= What is expected =
Copy, from the entries below, each line in which the string "target" appears.
>>
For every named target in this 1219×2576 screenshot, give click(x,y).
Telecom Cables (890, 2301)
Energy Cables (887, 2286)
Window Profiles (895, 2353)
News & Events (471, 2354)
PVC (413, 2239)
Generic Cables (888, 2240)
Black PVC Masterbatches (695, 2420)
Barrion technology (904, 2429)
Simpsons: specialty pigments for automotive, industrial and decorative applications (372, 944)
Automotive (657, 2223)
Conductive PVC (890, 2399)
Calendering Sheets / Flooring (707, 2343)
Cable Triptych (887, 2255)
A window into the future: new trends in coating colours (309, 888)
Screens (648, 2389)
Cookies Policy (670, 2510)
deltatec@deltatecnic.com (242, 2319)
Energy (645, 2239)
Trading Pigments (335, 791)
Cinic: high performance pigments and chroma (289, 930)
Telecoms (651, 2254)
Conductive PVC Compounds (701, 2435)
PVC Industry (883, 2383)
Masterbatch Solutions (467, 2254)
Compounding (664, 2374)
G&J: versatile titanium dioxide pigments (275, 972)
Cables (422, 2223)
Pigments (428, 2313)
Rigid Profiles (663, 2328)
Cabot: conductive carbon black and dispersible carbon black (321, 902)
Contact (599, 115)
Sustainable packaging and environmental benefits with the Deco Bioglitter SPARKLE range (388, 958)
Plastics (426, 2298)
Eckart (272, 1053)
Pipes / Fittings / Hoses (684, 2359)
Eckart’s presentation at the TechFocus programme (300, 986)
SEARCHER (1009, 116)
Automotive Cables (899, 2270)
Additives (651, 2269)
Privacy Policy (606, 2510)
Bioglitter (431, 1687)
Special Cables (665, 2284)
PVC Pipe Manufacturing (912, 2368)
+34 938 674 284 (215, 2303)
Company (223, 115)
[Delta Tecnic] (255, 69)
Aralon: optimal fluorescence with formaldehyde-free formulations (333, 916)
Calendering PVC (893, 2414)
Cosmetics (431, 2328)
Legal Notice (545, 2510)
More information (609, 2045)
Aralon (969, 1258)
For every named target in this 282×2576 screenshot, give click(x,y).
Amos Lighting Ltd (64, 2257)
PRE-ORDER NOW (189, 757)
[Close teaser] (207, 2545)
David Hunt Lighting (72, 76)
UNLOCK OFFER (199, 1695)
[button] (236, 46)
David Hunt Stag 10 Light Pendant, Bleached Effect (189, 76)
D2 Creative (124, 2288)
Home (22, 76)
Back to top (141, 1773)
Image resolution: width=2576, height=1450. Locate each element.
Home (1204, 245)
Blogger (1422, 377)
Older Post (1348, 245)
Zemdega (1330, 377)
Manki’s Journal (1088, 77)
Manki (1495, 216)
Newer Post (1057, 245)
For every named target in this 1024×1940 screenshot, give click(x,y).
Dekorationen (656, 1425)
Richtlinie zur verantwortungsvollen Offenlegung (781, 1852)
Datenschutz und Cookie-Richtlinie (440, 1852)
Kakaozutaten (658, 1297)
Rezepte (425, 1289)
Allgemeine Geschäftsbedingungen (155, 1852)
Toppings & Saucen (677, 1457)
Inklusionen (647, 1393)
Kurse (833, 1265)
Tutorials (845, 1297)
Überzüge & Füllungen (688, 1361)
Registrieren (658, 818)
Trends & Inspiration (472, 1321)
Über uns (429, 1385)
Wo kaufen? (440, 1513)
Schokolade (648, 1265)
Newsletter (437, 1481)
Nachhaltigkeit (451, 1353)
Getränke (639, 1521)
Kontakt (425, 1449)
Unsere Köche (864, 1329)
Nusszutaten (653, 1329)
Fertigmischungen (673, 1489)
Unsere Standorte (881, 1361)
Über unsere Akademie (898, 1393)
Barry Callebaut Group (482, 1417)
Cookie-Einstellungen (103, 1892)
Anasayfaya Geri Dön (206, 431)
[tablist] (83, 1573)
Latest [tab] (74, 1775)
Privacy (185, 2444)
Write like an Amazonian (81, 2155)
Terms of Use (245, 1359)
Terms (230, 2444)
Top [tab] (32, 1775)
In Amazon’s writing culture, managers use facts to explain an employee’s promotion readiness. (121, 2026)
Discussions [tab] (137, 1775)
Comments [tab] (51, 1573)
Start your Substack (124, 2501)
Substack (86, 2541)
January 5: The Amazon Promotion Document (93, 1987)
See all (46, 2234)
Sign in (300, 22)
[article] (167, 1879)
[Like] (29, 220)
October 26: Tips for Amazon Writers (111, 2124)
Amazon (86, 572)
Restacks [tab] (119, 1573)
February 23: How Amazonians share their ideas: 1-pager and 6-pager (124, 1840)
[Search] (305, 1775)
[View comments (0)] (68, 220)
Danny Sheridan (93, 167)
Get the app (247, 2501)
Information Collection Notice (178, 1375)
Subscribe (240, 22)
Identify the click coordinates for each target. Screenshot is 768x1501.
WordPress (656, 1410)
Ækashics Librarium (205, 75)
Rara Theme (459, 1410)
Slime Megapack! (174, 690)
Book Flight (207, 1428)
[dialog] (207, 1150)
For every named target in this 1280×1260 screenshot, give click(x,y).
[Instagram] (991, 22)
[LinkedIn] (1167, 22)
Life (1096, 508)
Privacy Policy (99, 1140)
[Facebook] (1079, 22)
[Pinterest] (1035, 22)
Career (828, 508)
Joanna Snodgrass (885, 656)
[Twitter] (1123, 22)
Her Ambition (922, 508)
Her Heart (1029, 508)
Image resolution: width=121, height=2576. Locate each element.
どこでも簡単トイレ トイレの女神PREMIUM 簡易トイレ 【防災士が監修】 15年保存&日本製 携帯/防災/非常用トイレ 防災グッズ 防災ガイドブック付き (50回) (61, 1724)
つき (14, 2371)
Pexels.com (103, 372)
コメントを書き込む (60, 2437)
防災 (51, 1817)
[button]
<<
= Completed exercise =
For every named target in this 1219×2576 screenshot, give click(x,y).
For every named target in this 282×2576 screenshot, give click(x,y).
For every named target in this 1024×1940 screenshot, give click(x,y).
Identify the click coordinates for each target. Screenshot is 768x1501.
For every named target in this 1280×1260 screenshot, give click(x,y).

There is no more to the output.